I'd have to read the article to see exactly what he's saying. Most Leopard I've come across is found in the Southern stuff... CLF, Hung Ga, Hung Fut, Ng Ying Ng Ga, etc...


----------



## LanJie (May 14, 2008)

I agree the information sounds questionable.  I wonder why Inside Kung Fu will publish articles without having sources that the reader can check?


----------



## clfsean (May 14, 2008)

Cause they're _Inside Kung Fu_????? Can you scan it maybe?


----------



## tshadowchaser (May 15, 2008)

well at least your lucky enough to be able to find an issue of  Inside Kung Fu.  I live so far in the sticks that I have to travel 40 miles to pick one up.

i would like to read this article also so I quess I'll be taking a trip this weekend to see if i can find a copy.


----------



## Fastdogg (May 24, 2008)

where is the school located?


----------



## LanJie (May 25, 2008)

I am sorry I do not know where the dragon tiger eagle school is.  I did not buy the issue of inside kung fu I just read it.
Regards,
Steve


----------



## oxy (May 26, 2008)

> Lung Fu Ying Pai



To english readers (even with a translation and maybe even boosted by the need for translation), that sounds like a legitimate style.

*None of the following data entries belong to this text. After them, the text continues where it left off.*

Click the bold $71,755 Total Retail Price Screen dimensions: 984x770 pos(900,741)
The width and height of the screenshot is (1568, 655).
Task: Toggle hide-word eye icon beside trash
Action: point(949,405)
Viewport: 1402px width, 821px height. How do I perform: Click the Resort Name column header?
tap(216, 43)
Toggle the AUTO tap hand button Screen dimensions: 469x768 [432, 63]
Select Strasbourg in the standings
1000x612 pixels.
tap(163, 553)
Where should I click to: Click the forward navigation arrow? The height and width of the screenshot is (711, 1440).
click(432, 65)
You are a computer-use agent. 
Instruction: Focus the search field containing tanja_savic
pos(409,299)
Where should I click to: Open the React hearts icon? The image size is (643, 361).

To Chinese readers, it's just a bunch of words stuck together.


----------



## Steel Tiger (May 26, 2008)

oxy said:


> To english readers (even with a translation and maybe even boosted by the need for translation), that sounds like a legitimate style.
> 
> To Chinese readers, it's just a bunch of words stuck together.


 
I know what you mean, it sounds very contrived.

In a quick search I found references to long ying, long fu, and fu ying (all related to Choi Li Fut), but nothing with all three elements.  Couldn't find anything about Chi Chung Kwong at all.

As for Mel Gar.  I found references to a Peruvian soccer club, a Columbian hotel, and a singer who once performed with Sammy davis Jnr, but nothing about a martial art.


----------



## DaleDugas (May 27, 2008)

The techniques that were shown were rather dubious when viewed as anything that might actually work.

Viewed as magazine fodder and as entertainment then it works.

Any others?


----------



## clfsean (May 29, 2008)

So I finally got around to stopping by a local book store & reading the article. Wow... is about all I can say about what I read & what I saw.

I like how it's mentioned that the "grandmaster" of the style studied CLF for a while but then did something to mix his CLF with the family "Mel" (from the ethnic minority) to come up & teach this Mel Ga. All of this is in Taishan (Toi San), an area known for its CMAs.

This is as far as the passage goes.